Regaining the lost Ulster art of entreprenuerism…

Eric Waugh was in rural Provence last week, when a lorry with a once Irish name on its side went past. Of course the name is still Irish, but the brand has gone international. And, he argues it is that international mix that once built and delivering engineering that served the world’s navies, and processed the world’s teas. It also what is promised by the very public and warm rapprochement between Messers Paisley and McGuinness. But having declared war over, the next, possibly more, difficult step (since it implies releasing ourselves from some difficult long term conditioning) lies in winning the peace.

A vanishing generation in Northern Ireland was reared in school on the worldwide supremacy of Ulster industry – in ropes, linen, ships, engineering and tobacco. When the warships of the German Grand Fleet were scuttled by their crews in Scapa Flow after the armistice which ended the First World War, almost every vessel salvaged was found to have been fitted with the great ventilating fans manufactured by Davidson’s Sirocco Works in Belfast. But Sirocco, which once produced three-quarters of the world’s tea processing machinery, is no more.

The fact is that, while an older generation preened, a sinister detail was ignored. Little of the great industries clustered round the Lagan basin were home-grown: virtually all were created by outsiders. Samuel Davidson was born in Belfast and Tom Gallaher in Co Derry, but Harland came from Yorkshire, Wolff from Hamburg; the first linen men were Huguenots, refugees from persecution in France, and James Mackie, and Combe (who opened the Falls Foundry), like Dunlop, all came from Glasgow.

Northern Ireland still has its entrepreneurs, but they have had to start from scratch in a new game. The fact that the Republic’s government is putting up £400m to improve roads inside Northern Ireland, even allowing that there is a strong vein of self-interest involved, says everything about the new pecking order. So, if we are in a new ball game, it is very much in the common interest that we should play it wholeheartedly together.

That is why Ian Paisley’s new complexion of beneficence is the right one. That is why the warmer tone of Martin McGuinness will yield dividends. As we recoil from the resurgence of ETA in Spain, no one wishes to turn the clock back.

Meantime, we share our most grievous problems. In Dublin the perils of the Republic’s new affluence are clear to see. One road death in three involves a youngster under 25 – the highest proportion in the EU. There are 8,200 heroin addicts on methadone, supposed to be ‘withdrawing’, but many on the synthetic drug for years. Incidence of cancer is the third highest among 38 European countries. Poverty among the underclass is fed by expensive must-have services – electricity, gas, phones, housing, transport – where prices have increased by 27% in the last five years; and inflation is still the fourth highest in the 30-nation OECD group.
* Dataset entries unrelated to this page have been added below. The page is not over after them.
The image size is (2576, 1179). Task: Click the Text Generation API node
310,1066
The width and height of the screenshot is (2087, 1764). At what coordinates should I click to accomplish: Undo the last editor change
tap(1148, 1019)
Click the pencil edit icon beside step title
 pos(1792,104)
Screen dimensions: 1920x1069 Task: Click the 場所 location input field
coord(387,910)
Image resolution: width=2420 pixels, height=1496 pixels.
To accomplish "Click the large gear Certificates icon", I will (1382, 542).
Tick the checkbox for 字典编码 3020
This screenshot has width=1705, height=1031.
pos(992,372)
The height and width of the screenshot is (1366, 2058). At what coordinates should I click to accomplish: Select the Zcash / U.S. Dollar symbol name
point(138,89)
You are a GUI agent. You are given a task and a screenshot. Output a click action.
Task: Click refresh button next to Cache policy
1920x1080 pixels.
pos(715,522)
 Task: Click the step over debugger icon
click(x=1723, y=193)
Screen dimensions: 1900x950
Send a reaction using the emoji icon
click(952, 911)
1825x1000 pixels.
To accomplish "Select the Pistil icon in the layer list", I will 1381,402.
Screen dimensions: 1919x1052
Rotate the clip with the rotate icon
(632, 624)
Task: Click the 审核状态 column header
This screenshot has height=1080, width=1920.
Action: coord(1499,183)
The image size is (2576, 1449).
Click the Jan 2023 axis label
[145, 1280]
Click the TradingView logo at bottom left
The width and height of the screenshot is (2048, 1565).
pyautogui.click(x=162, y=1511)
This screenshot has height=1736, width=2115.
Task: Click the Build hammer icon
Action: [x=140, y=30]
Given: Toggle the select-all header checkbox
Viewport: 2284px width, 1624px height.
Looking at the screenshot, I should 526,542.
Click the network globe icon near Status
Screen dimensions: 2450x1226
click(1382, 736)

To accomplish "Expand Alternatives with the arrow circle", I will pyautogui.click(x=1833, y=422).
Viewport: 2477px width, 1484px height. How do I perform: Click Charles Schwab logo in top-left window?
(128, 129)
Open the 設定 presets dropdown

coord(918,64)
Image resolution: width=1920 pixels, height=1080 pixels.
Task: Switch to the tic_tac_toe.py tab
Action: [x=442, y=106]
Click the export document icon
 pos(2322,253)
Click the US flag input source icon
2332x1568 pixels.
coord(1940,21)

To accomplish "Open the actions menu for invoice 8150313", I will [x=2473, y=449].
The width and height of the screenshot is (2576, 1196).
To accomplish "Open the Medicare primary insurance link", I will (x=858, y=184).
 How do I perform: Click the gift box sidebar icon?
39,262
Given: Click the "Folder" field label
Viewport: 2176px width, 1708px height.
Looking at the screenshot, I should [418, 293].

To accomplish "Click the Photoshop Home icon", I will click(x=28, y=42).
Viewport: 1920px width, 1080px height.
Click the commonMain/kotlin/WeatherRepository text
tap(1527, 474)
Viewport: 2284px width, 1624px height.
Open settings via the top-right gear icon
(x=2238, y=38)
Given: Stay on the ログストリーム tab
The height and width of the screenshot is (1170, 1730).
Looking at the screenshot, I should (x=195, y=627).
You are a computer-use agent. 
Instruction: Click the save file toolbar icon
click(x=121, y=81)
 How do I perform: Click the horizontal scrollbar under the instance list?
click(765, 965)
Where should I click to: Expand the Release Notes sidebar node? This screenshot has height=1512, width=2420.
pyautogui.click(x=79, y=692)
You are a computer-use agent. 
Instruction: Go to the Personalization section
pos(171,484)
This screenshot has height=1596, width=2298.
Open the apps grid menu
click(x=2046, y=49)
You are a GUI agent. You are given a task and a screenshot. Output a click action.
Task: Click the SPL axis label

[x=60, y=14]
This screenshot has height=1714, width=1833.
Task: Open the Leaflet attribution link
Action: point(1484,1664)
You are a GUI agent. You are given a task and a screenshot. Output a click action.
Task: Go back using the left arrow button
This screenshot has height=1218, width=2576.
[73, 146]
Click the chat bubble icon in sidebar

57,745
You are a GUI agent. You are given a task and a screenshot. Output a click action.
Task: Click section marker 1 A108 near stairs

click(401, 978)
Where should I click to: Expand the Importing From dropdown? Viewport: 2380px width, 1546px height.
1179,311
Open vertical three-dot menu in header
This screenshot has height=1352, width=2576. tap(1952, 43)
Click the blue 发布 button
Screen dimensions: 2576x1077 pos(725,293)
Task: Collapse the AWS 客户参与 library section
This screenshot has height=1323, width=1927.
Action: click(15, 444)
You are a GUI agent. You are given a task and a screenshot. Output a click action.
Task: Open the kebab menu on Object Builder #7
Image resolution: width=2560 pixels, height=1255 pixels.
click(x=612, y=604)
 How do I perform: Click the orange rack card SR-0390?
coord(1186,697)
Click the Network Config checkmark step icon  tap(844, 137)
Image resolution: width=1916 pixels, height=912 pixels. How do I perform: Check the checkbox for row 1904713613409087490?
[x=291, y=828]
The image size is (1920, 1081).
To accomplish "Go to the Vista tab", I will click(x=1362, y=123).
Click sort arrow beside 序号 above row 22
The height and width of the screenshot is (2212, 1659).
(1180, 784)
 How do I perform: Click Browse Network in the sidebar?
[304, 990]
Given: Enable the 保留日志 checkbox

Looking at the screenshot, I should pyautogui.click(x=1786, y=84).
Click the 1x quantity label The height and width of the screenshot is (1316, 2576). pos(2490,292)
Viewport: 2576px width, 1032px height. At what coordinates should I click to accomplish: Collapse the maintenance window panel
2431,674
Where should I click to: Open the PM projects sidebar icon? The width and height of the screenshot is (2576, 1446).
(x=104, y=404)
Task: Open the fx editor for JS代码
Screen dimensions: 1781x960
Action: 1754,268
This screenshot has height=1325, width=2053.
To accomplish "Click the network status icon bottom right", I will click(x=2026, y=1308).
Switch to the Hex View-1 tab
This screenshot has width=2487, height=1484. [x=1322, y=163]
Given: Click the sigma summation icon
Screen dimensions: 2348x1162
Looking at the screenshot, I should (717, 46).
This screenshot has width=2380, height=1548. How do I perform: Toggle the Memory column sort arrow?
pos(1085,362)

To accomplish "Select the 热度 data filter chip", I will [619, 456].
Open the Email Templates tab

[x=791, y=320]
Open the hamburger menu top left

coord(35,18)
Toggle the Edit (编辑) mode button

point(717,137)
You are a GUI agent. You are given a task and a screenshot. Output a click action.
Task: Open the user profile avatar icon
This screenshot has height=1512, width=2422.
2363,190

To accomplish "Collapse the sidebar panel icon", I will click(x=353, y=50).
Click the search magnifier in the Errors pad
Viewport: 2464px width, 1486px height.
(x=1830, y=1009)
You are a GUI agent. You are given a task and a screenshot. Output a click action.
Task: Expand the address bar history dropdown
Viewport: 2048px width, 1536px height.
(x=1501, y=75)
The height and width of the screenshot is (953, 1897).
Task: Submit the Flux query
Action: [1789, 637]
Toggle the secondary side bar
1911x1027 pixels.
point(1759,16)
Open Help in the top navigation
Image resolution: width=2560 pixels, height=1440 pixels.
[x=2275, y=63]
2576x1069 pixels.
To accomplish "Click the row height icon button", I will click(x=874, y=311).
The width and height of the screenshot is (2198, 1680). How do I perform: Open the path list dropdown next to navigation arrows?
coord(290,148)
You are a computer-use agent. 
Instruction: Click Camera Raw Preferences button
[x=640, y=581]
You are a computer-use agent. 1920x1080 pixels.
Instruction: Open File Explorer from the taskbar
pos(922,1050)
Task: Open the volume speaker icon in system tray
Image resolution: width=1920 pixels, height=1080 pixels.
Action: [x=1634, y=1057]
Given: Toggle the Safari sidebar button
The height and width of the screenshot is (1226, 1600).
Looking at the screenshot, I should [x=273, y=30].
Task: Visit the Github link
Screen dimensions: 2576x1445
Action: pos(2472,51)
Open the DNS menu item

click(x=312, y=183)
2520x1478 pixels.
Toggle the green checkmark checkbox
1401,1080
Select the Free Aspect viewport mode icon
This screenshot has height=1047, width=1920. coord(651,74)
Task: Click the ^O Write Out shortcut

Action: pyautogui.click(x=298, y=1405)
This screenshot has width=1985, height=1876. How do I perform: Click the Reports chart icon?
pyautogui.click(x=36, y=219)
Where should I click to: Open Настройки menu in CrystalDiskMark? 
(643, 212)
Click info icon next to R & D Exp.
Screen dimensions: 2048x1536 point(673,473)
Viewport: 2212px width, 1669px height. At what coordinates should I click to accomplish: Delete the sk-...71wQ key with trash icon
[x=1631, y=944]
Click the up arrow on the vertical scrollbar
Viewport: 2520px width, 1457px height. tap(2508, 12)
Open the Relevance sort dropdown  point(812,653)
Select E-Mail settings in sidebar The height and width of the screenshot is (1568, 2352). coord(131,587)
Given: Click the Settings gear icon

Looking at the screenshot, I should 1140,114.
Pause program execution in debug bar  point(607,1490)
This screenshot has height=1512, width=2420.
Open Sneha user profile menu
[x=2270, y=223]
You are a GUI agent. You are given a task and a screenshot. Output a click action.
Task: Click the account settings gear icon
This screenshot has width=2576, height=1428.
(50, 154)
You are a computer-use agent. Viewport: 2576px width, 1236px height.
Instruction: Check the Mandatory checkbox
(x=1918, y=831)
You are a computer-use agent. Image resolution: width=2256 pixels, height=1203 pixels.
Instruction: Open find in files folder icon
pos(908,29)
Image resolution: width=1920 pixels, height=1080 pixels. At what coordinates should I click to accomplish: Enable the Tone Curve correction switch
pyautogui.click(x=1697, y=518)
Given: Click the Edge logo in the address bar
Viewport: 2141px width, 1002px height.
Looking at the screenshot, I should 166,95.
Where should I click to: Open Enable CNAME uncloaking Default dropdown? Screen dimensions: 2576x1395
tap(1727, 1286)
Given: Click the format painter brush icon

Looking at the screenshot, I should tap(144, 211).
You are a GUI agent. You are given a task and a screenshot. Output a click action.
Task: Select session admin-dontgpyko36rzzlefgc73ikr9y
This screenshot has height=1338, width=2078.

As in the UK, health and hospitals remain a big problem area.

Accordingly, if, as the First Minister avers, “the war is over”, the next challenge is to generate the goodwill of peace. That is why the Armagh meeting showed promise. Neither side in what must be a new partnership has any grounds to crow: there should be none – and, pointedly, there was none. Gadzooks! The Dublin ministers forswore their Mercs and came in a bus! What more can one ask?